Gaga also throws in our face something we’ve known all along but numbly decided to ignore: American celebrities have become very, very boring. (The fact that she has done this at the same time that much of the actual music she makes herself is somewhat boring is another feat.) One of her essential points is that celebrity should be the province of weirdos, like Grace Jones circa Jean-Paul Goude and her pet idol, eighties opera–meets–New Wave cult figure Klaus Nomi, who died of AIDS at 39. To Gaga, our video-game-playing, social-networking, cell-phone-obsessed culture has made all of us smaller, more normal, less interesting—and, except for odd lightning strikes like the Jersey Shore cast and Conan O’Brien’s anointment of one Twitter fan—famous to no one, after all. “Kudos on MySpace? What is that?” she says, spitting out the words. “That’s not emblematic about what I’m talking about. I’m talking about creating a genuine, memorable space for yourself in the world.”

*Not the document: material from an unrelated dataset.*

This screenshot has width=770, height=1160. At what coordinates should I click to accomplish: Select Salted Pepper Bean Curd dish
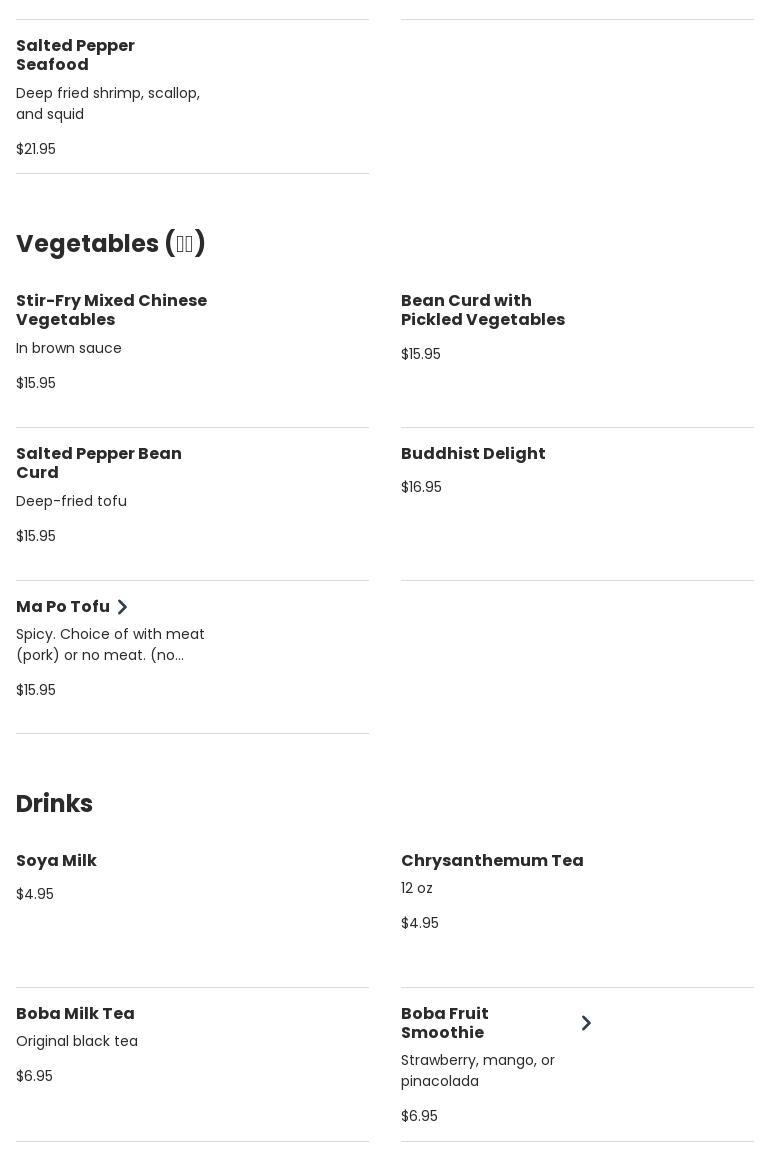click(x=98, y=463)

Photo: Ian Gavan/Getty Images

The story of Gaga is a story of being young in New York City. Stefani Germanotta grew up in a duplex on the Upper West Side, on one of the eclectic blocks between Columbus and Amsterdam in the West Seventies that are a mix of prewar brownstones, tenements, and modern condos. Her father ran a company that installed Wi-Fi in hotels, and her mother worked for a time as a V.P. at Verizon. They sent Gaga and her younger sister, Natali, 18, to Sacred Heart, a small Catholic girls’ school up the street from the Guggenheim. “Sacred Heart may have been prestigious, but there were lots of different kinds of girls,” says Gaga. “Some had extreme wealth, others were on welfare and scholarship, and some were in the middle, which was my family. All our money went into education and the house.” Her classmates say that her family was tight-knit. “When John Kerry was running for president, Stefani supported him and her father didn’t, so she joked about that,” says Daniela Abatelli, Sacred Heart ’05. Gaga was one of the only students with a job after school, as a waitress at a diner on the Upper West Side. With her early paychecks, she bought a Gucci purse. “I was so excited because all the girls at Sacred Heart always had their fancy purses, and I always had whatever,” she says. “My mom and dad were not buying me a $600 purse.”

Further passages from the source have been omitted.